What can I say?  A bit heavy handed but fairly typical of this administration .       See also Glacier Park Ranger can't talk to Zuckberg about the future of glaciers. here.     The market place is at least slowing Trump's efforts to re-carbonized the economy.  As long as natural gas is cheaper than coal, less coal plants will be running.  Similarly Rick Perry's attempt to prove the fossil fuels are better than renewables seems to have hit a snag..

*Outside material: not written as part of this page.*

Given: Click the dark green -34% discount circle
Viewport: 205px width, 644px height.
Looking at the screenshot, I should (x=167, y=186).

       As this op ed points out ,Trump trying to lobotomizing America, introducing The Golden Age of Stupidity
“The opposite of knowledge is ignorance. But the willful disregard of knowledge — regardless of motive — is stupidity. That is because those who battle facts are at war with reality. It is an unwinnable proposition. Furthermore, specialized knowledge, particularly that of scientists, is essential if we are to do what leaders must, anticipate change, understand its consequences and harness the opportunities it presents. Trump, in waging a systematic campaign to rid the government of the experts and ideas he sees as threats to his agenda, has done more than just usher in a Golden Age of Stupidity.  He is unwittingly asking a question it doesn't take an expert to figure out: "What happens when you lobotomize the world's leading power?"

        LOokingat th e bigger picture, it seems to me that the "big question "seems to have shifted from "Can we avoid "dangerous"climate change ( 1.5 or 2 degrees)"   To something like "Can we slow things down at bit, maybe decarbonize before we hit 4 degrees?"  

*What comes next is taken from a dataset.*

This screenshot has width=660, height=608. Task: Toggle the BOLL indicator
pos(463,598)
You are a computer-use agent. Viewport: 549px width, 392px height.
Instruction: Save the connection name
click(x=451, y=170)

      Four degrees does look a little spooky:  Here's one description.  From here 

 "But according to one of the world’s most influential climate scientists, John Schellnhuber, ‘the difference between two and four degrees is human civilisation.’ Thanks to the global paralysis since 1992, the ‘window of opportunity’ for reducing emissions fast enough to avoid this scenario is starting to look more like a crack in the plaster.
Four degrees of warming, Marshall tells us, is likely to bring heatwaves of magnitudes never experienced before, and temperatures not seen on Earth in the last five million years. Forty per cent of plant and animal species would be at risk of extinction, a third of Asian rainforests would be under threat and most of the Amazon would be at high risk of burning down. Crop yields would collapse, possibly by a third in Africa. US production of corn, soy beans and cotton would fall by up to 82 per cent. Four degrees guarantees the total melting of the Greenland ice sheet and probably the Western Antarctic ice sheet, which would raise sea levels by more than thirty feet. Two-thirds of the world’s major cities would end up underwater. And we aren’t looking at a multigenerational timescale: we may see a four-degree rise over the next sixty years. ‘The science around four degrees keeps moving,’ Marshall notes, ‘usually in the direction of greater pessimism.’
       Trump and his fossil fueled friends seem happy to push ahead burn what there is, and deal with 4 when that comes. 

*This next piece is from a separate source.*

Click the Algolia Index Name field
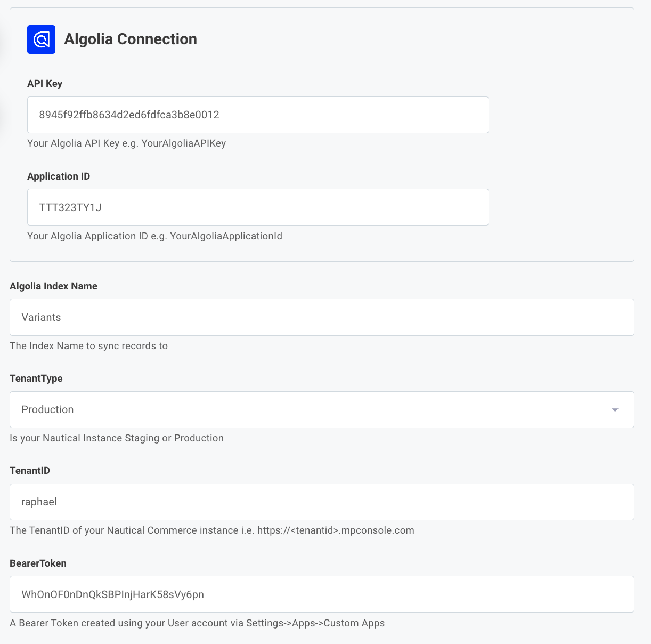651x644 pixels. coord(322,317)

          I've been reading an interesting book called Defiant Earth, by Clive Hamilton.  He explores some ideas about what it means to be in the Anthropocene.  Stuff like :  In the post anthropocene - what is "nature", what is  "progress", and what is humanity's role?  Its pretty dry, but  worth a look,  One quote sticks with me:

"What kind of creature interfered with the Earths functioning and would not desist when the facts became known?"

           So, Trump's "plan" is pedal to the metal.  What about the rest of the world?   Plan B seems to be green growth,  as growth is apparently non negotiable .  For instance see here.

'There seems to be a complete inability for senior policy makers to even countenance the possibility that a period of economic contraction may be required to reduce greenhouse gas emissions at the rate required to forestall dangerous climate change. This inability was on display in an interview given by Christiana Figueres, the former UN Climate Chief, to Radio New Zealand[1]. She went out of her way to state that the decarbonization of the global economy was not inconsistent with continued economic growth. The desperation to not question the growth paradigm, and the many misleading tactics used to keep questions of growth at bay, were fully on display in the Figueres interview and the recent paper she published with others[2]:

       Arguably  both Plan Trump, and Plan B are both versions of what has been called "the politics of unsustainability ".   Consciously, or unconsciously, the unsustainability of our life style is accepted.  Therefore the only real strategy is how to adapt to its effects  -  rising tides, drowning cities, burning forests, climate refugees.  These are all just facts of life in the Athropocene.  Expressing ourselves through consumption,  travel,  and other high status displays are the highest good.  Maintenance of nature, the biosphere get lip service only.    We are in a post e ogical era    This is described in a somewhat academic way as follows:

'Whatever its declared commitments, this politics of unsustainability is no longer powered by the ecologist attempt to change individual lifestyles and societal structures in such a way that environmental integrity may be sustained and ecologist visions of authentic social well-being achieved. Instead, its primary concern is to manage the inevitable consequences, social and ecological, of the resolve to sustain the established order. Rather than tryingto suspend or even reverse the prevailing logic of unsustainability, its main preoccupation is to promote societal adaptation and resilience to sustained unsustainability.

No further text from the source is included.